== INSTRUCTIONS TO FOLLOW ==
Return the lines of the data below starting at the one holding "This screenshot has width=821, height=674." and ending at the one holding "devidaily04's fourth review", word for word, leaving every picture out.

(Pixel coordinate grounding data)
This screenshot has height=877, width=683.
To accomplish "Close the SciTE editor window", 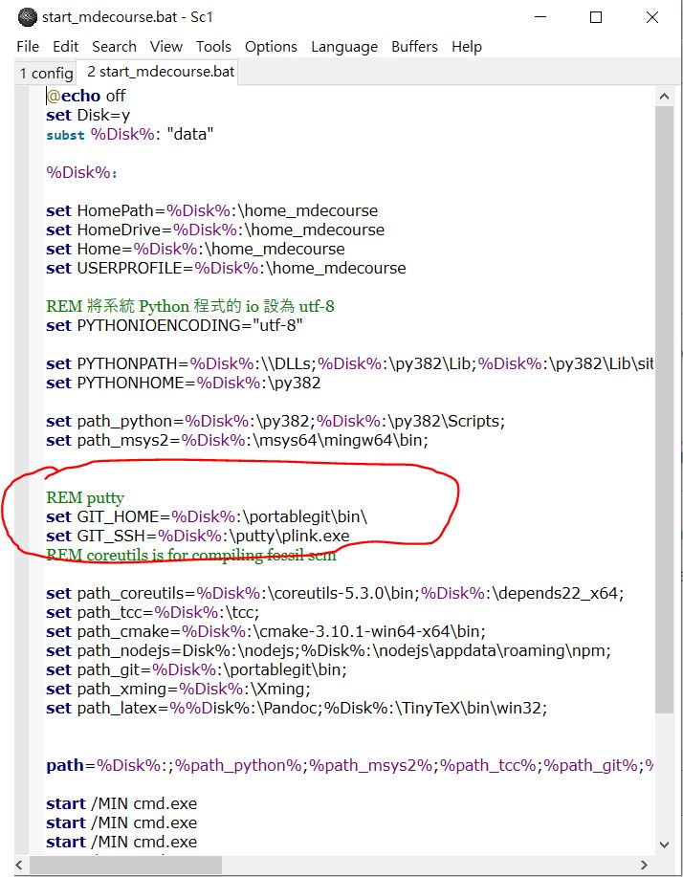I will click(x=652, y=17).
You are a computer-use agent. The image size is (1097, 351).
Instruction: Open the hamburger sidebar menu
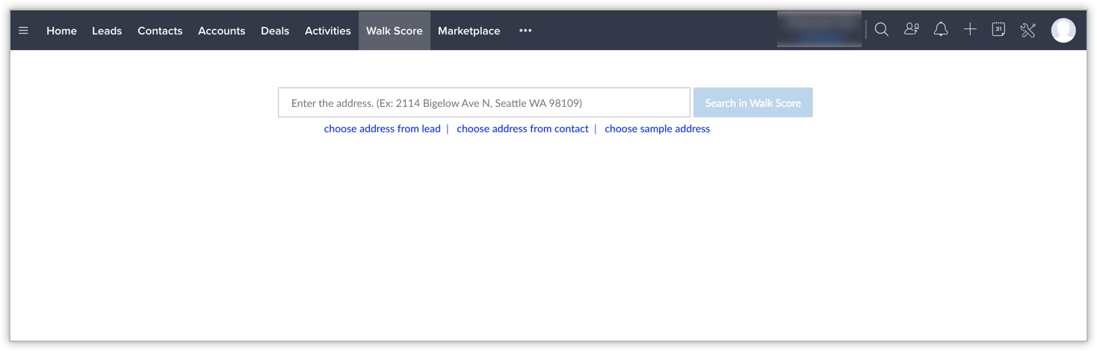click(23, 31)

==

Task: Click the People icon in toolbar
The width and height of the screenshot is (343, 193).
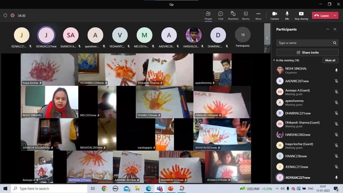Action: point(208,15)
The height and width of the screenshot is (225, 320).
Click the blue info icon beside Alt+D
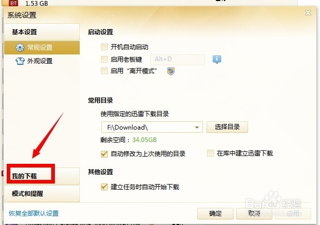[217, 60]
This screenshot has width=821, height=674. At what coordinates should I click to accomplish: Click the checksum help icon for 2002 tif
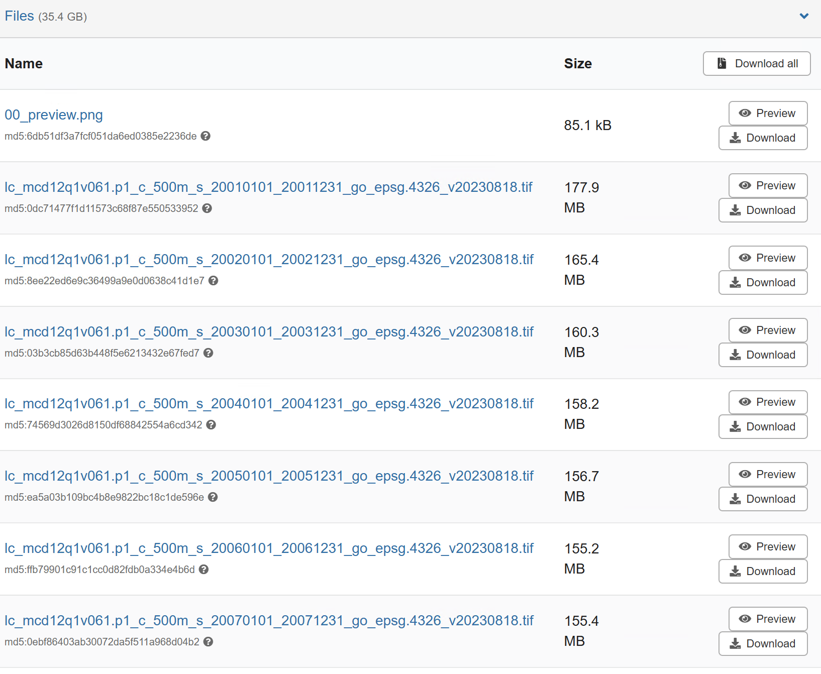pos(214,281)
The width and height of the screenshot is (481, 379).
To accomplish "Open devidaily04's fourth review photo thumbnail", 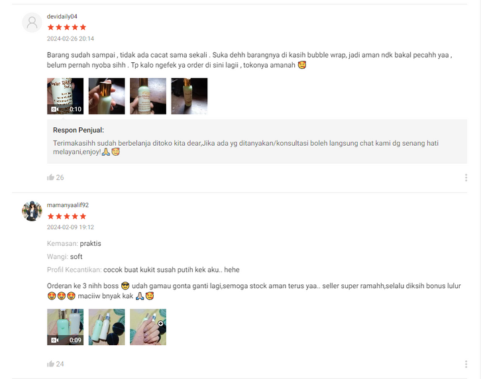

== SOLVED PROBLEM ==
This screenshot has width=821, height=674. At what coordinates should I click to accomplish: Click the checksum help icon for 2002 tif
pos(214,281)
The width and height of the screenshot is (481, 379).
To accomplish "Open devidaily04's fourth review photo thumbnail", 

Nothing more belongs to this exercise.